**Records supplied:**
▼

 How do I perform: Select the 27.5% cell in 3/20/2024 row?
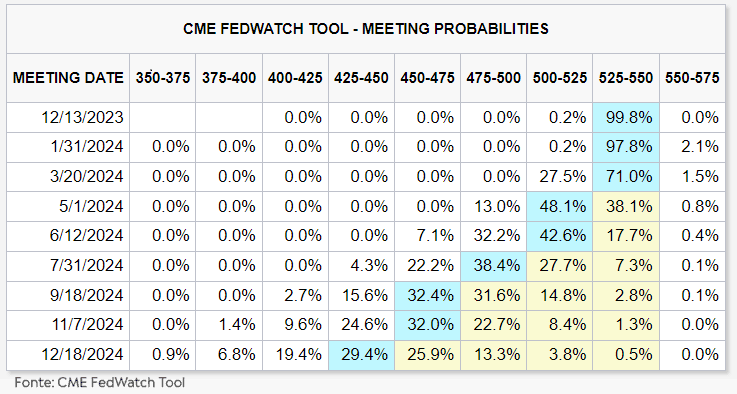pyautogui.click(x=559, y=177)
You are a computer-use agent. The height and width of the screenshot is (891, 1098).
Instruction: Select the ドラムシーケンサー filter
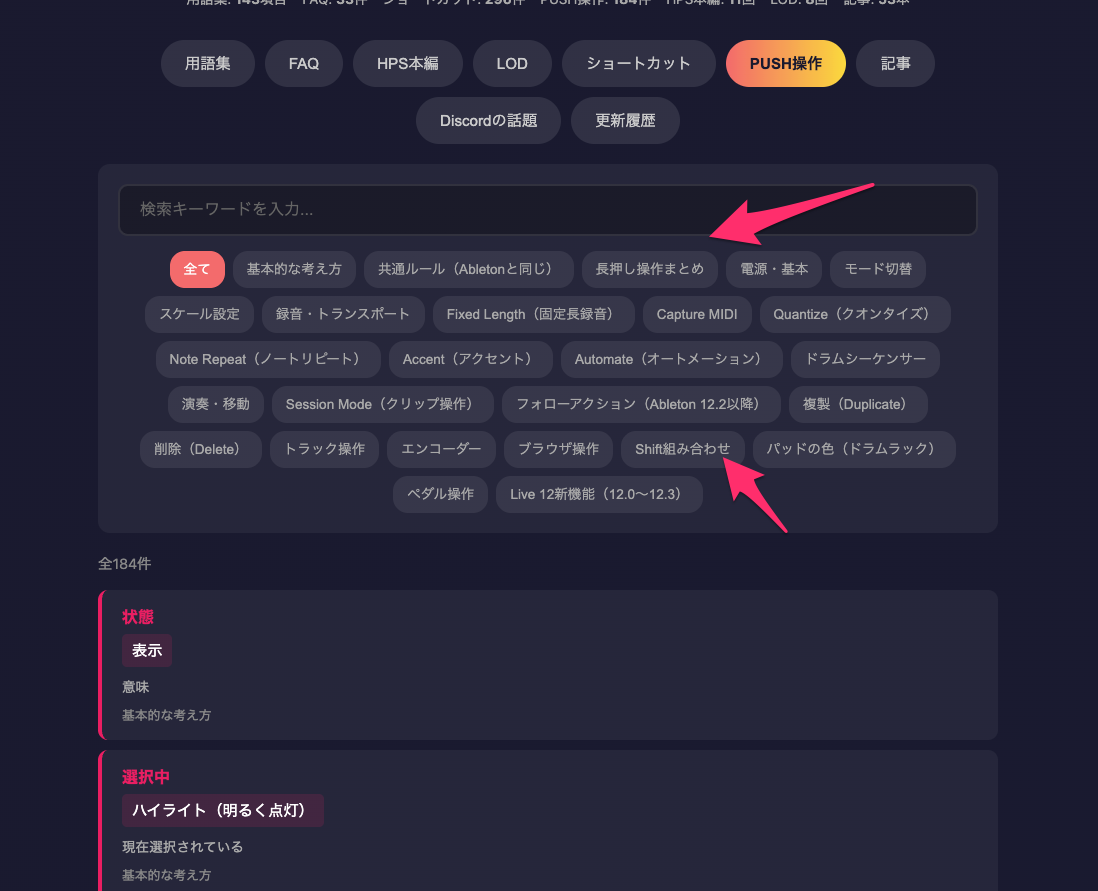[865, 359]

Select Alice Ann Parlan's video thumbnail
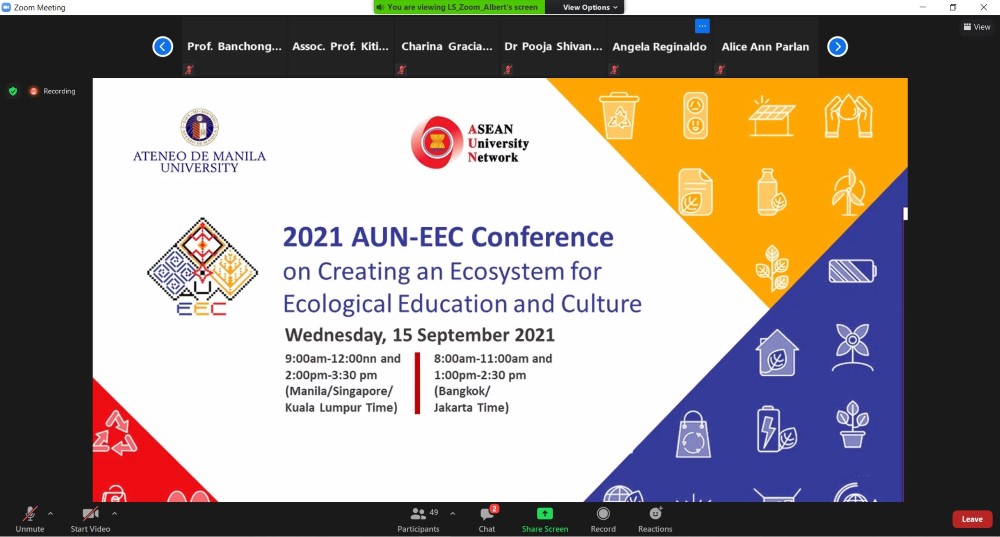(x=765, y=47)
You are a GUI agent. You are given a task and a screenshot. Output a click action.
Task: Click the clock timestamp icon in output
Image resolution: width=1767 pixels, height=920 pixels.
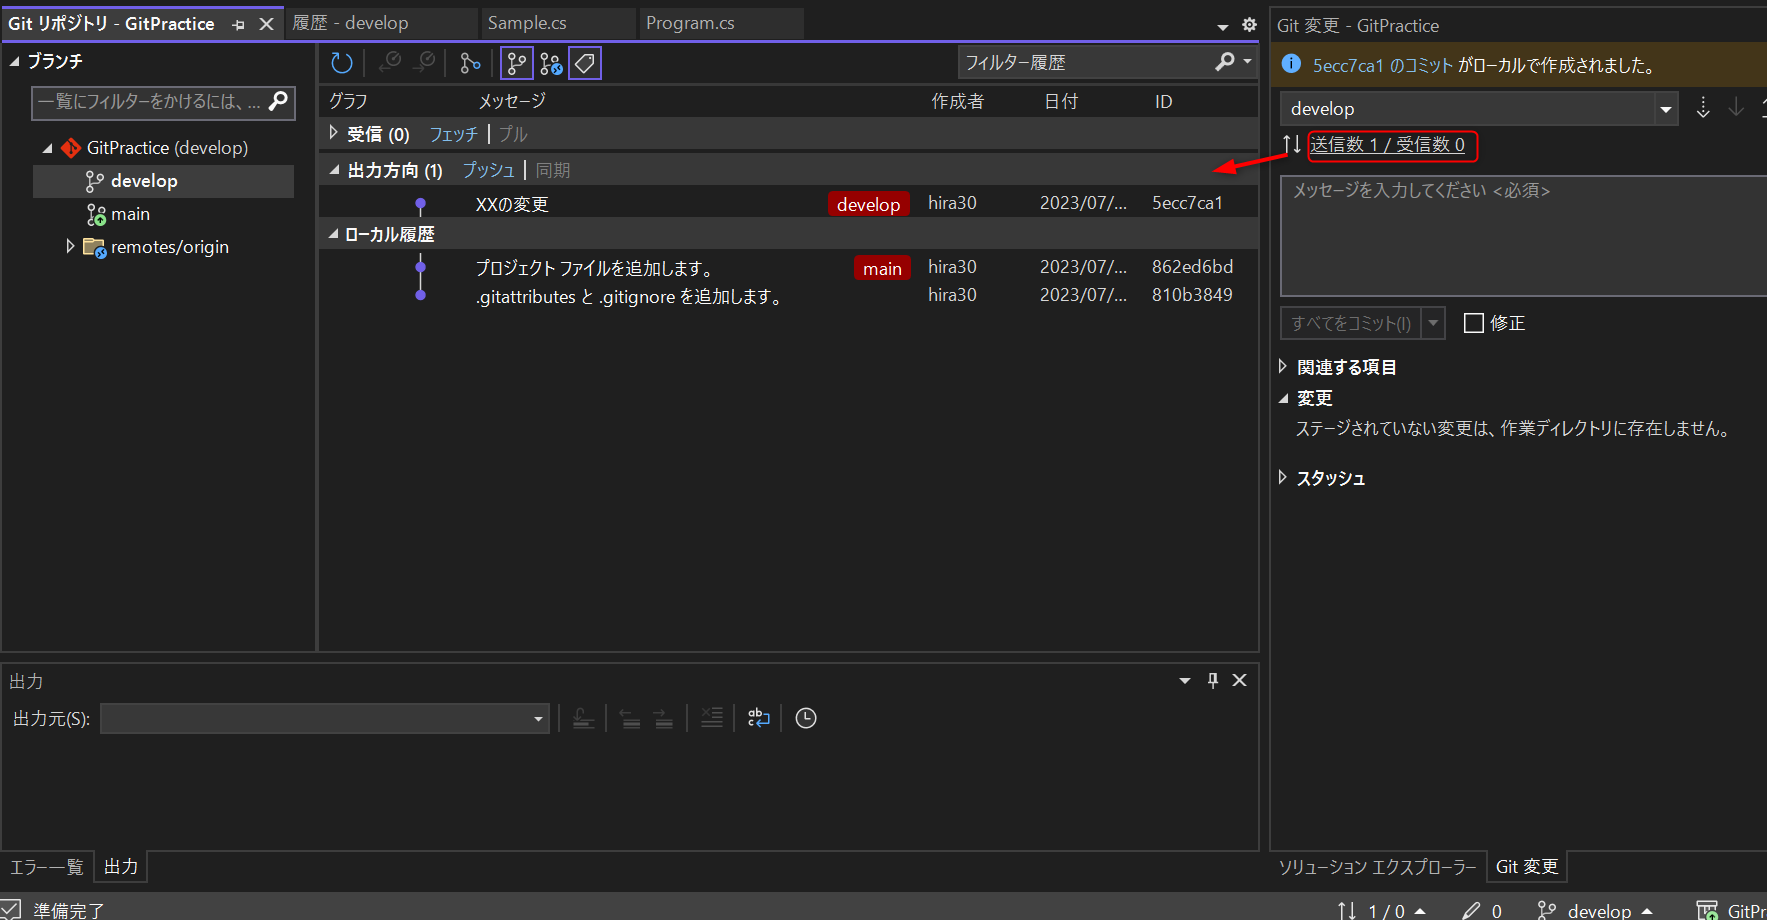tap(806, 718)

▲
▼

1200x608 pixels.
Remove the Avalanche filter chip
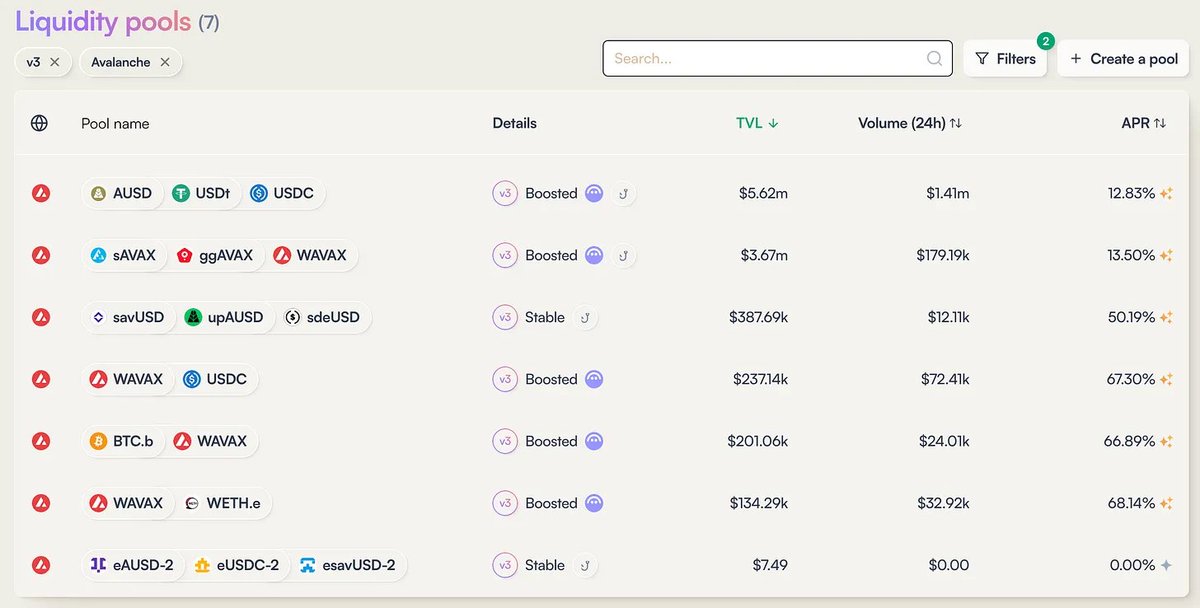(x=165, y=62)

▲
▼

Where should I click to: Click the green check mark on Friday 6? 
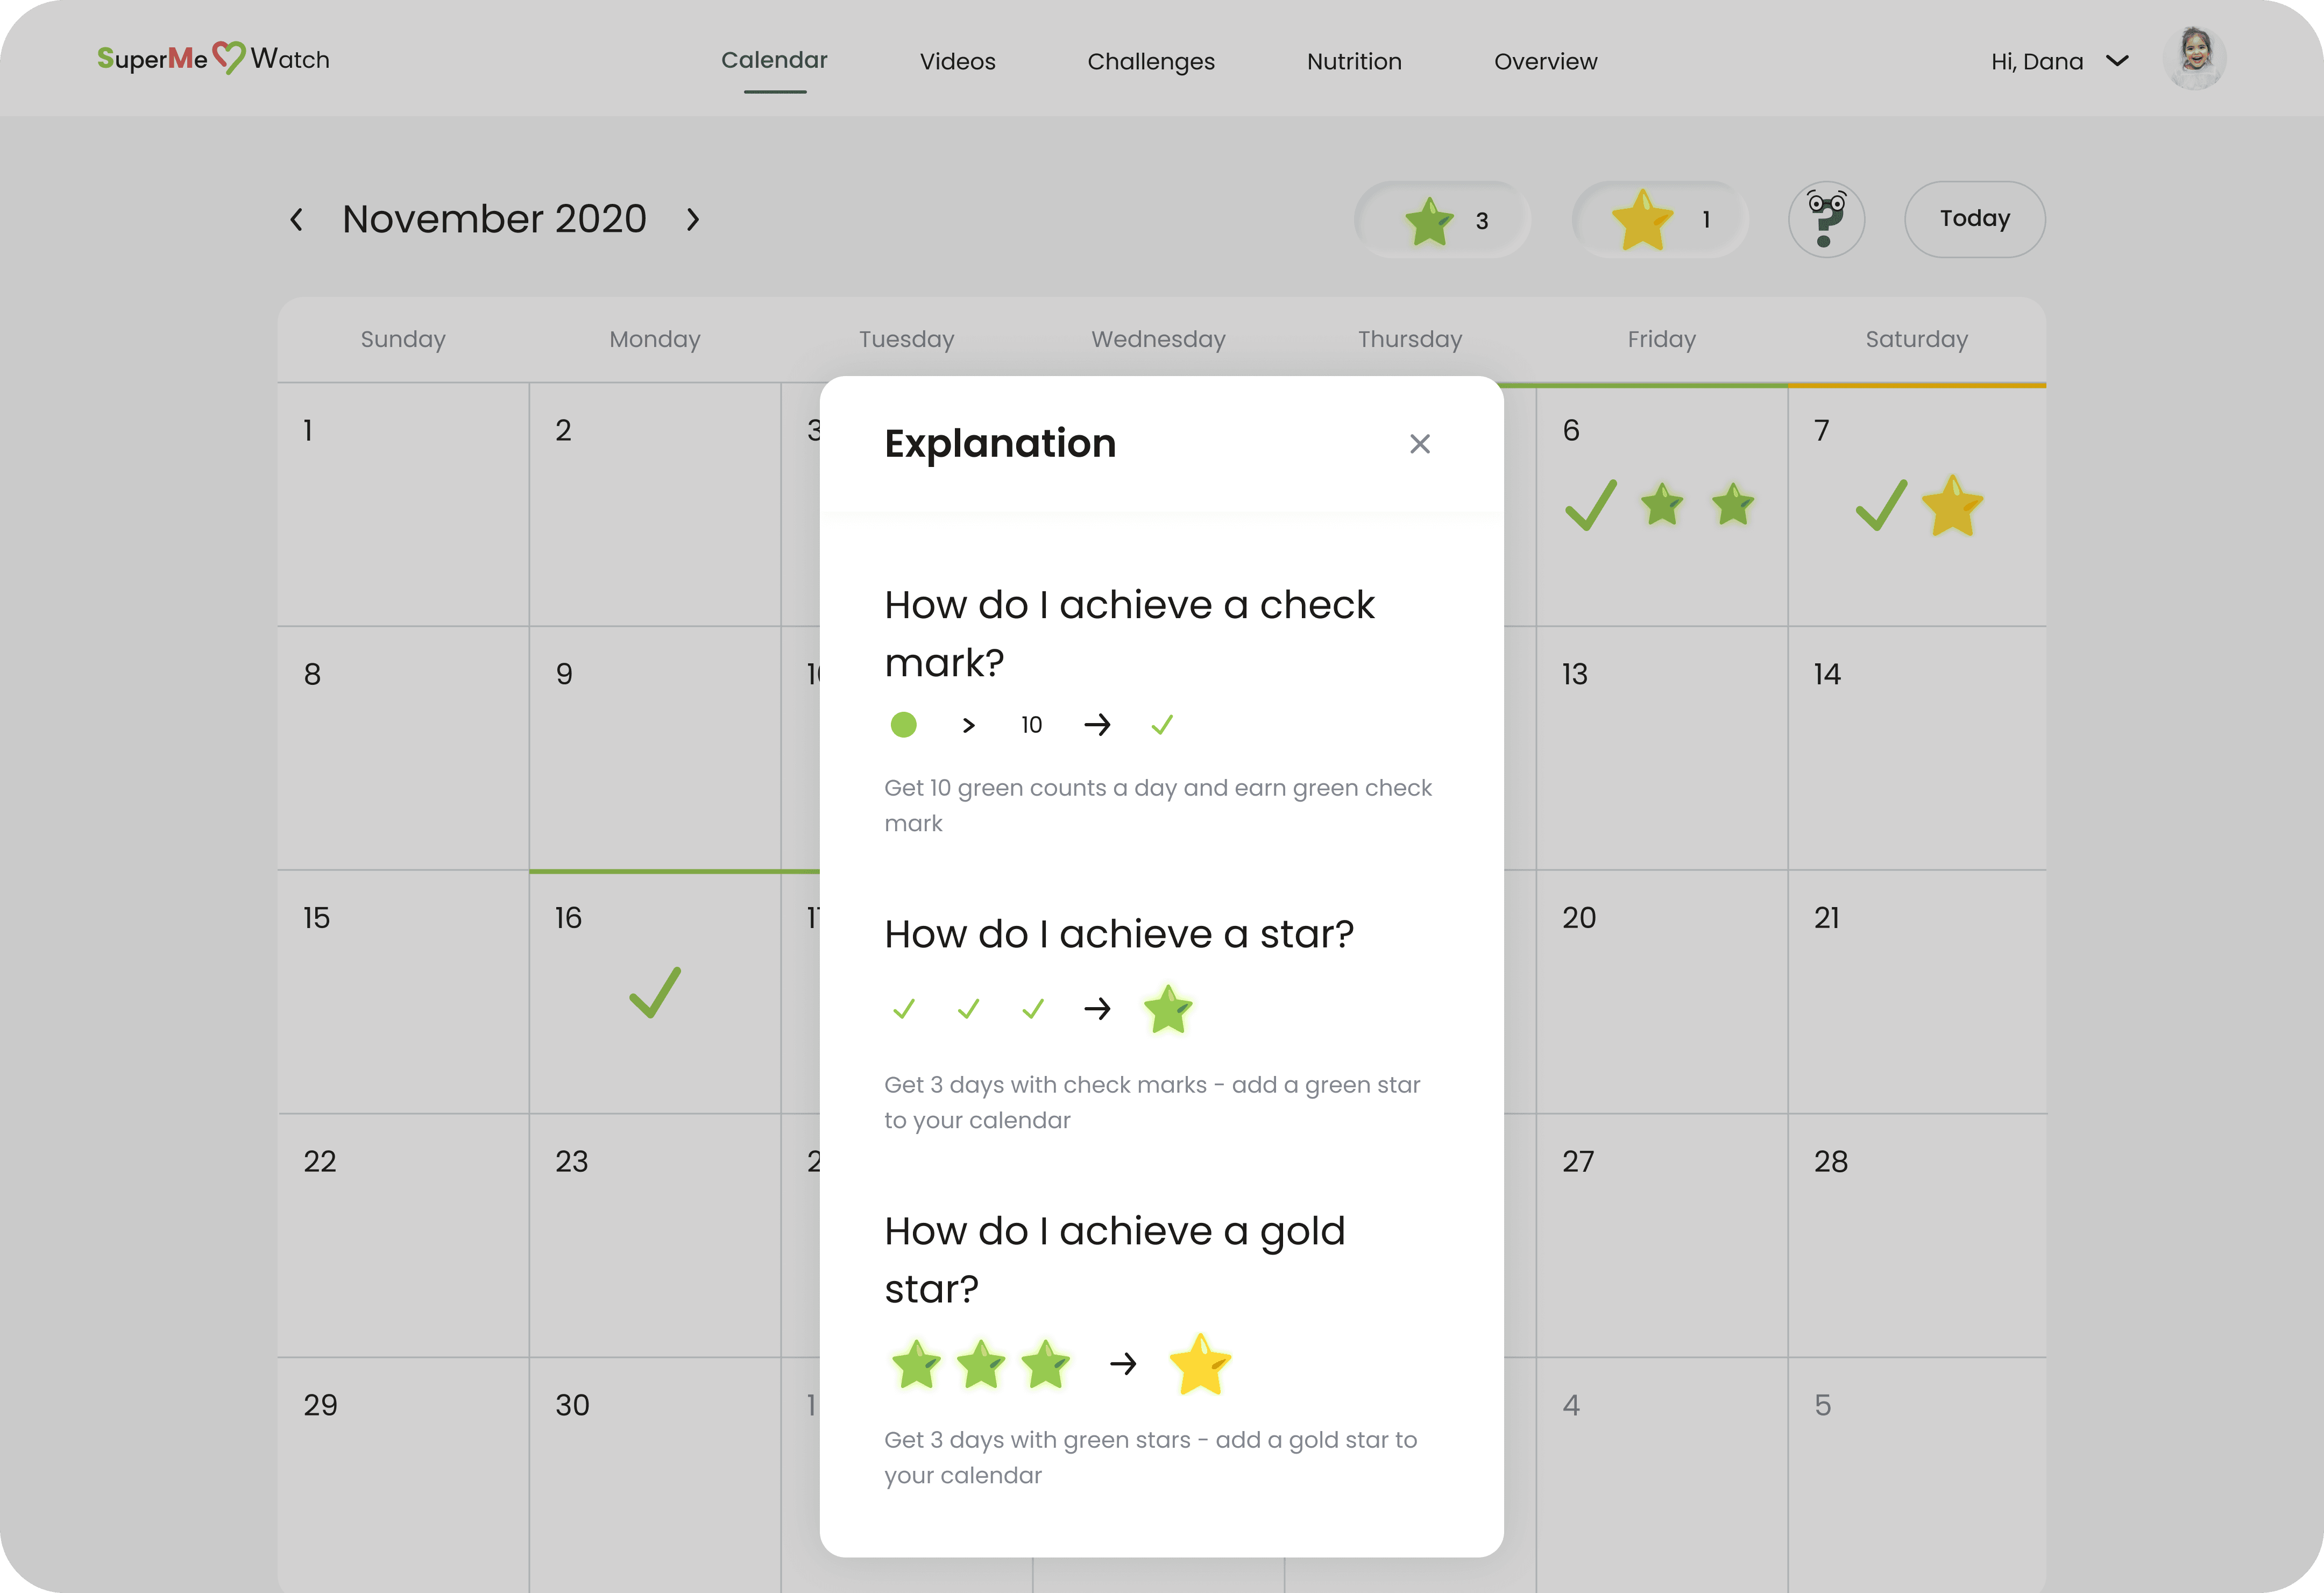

▲

**What to do:**
Copy the part that opens with the line containing "Select Alice Ann Parlan's video thumbnail" and closes with the line containing "tap(806, 718)", swapping "thumbnail" for "preview" and keeping everything else the same. Leave the pictures out.

**The output:**
Select Alice Ann Parlan's video preview
(x=765, y=47)
You are a GUI agent. You are given a task and a screenshot. Output a click action.
Task: Click the clock timestamp icon in output
Image resolution: width=1767 pixels, height=920 pixels.
tap(806, 718)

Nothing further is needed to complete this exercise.